Gene Therapy Techniques

Gene therapies can be delivered by a number of different mechanisms (Figure 1) and introduced into either somatic (body) cells where the effect is not passed onto the children or into the gametes (sperm or egg cells) where the effect is heritable.

Here is a link to a PDF version of Figure 1 in case you find this figure difficult to read.

Figure 1: Gene therapy techniques Click to expand
_{© St George’s, University of London}

Gene Vectors

In order to get the therapeutic section of RNA/DNA/gene into the cell, a vehicle or vector is required.

Commonly used vectors include viruses, bacteria or plasmids. The vector carries the nucleic acids across the cell membrane, cytoplasm and into the nucleus of the cell.

Once inside the nucleus, the new nucleic acids may replace the function of a mutated gene, inhibit the production of a gene/protein or target sub-groups of cells for destruction (Figure 1).

Gene Therapy Potential

For many years gene therapy has promised to transform the management of patients with genetic diseases but, sadly, consistent, reliable gene therapies remain elusive. This failure of gene therapies to become a mainstay of treatment is due to a number of different factors:

• It can be challenging to ensure the nucleic acids reach the right cell at the right time. If a new gene reaches the wrong cell not only will the therapy fail but it may cause serious side effects.
• The new nucleic acids may be recognised by the body’s defence mechanism as foreign and be destroyed. As well as eliminating the therapeutic vector, the triggered immune response may cause serious clinical problems for the patient.
• It is difficult to ensure that newly introduced nucleic acids only interfere with the mutated gene and not other, normally functioning, genes.
• So far, gene therapy is enormously expensive.

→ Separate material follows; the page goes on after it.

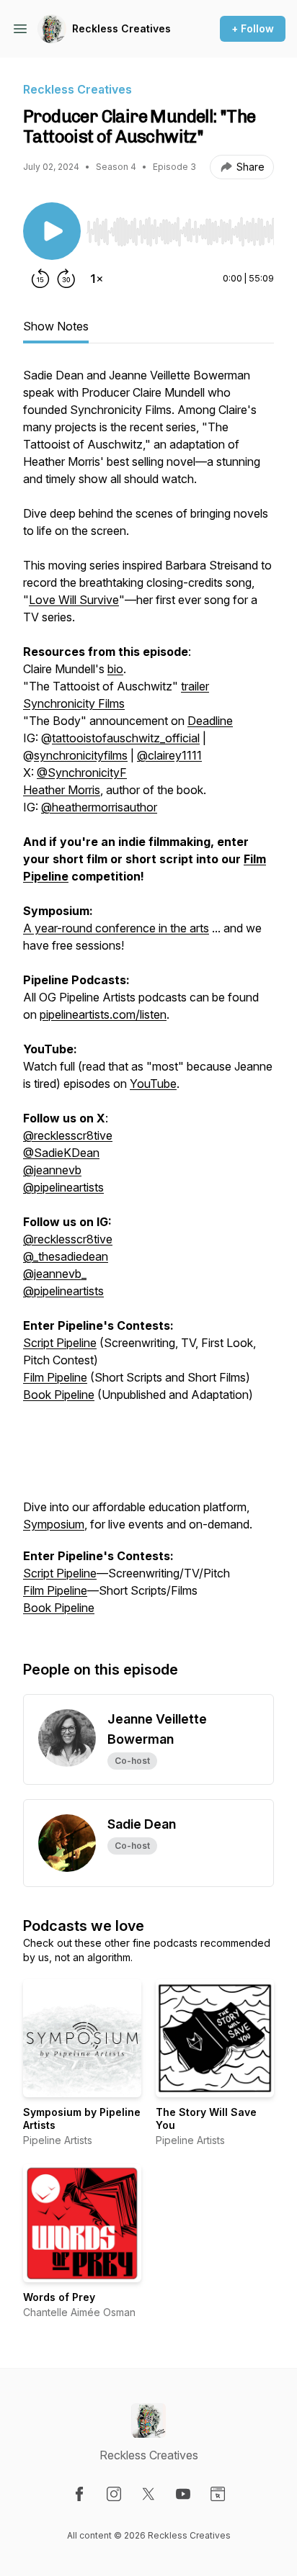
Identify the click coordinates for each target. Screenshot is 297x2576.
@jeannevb (52, 1170)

Although, because of these challenges, gene therapy remains a largely experimental technique, there have been some successes including the treatment of X linked severe combined immune deficiency (SCID).

Talking point

Scientists have recently reported in the New England Journal of Medicine that they have “cured” a boy with sickle cell anaemia using gene therapy. This has been heavily reported in the mainstream media.

What are your thoughts about whether this is a “game-changer” for the field and why?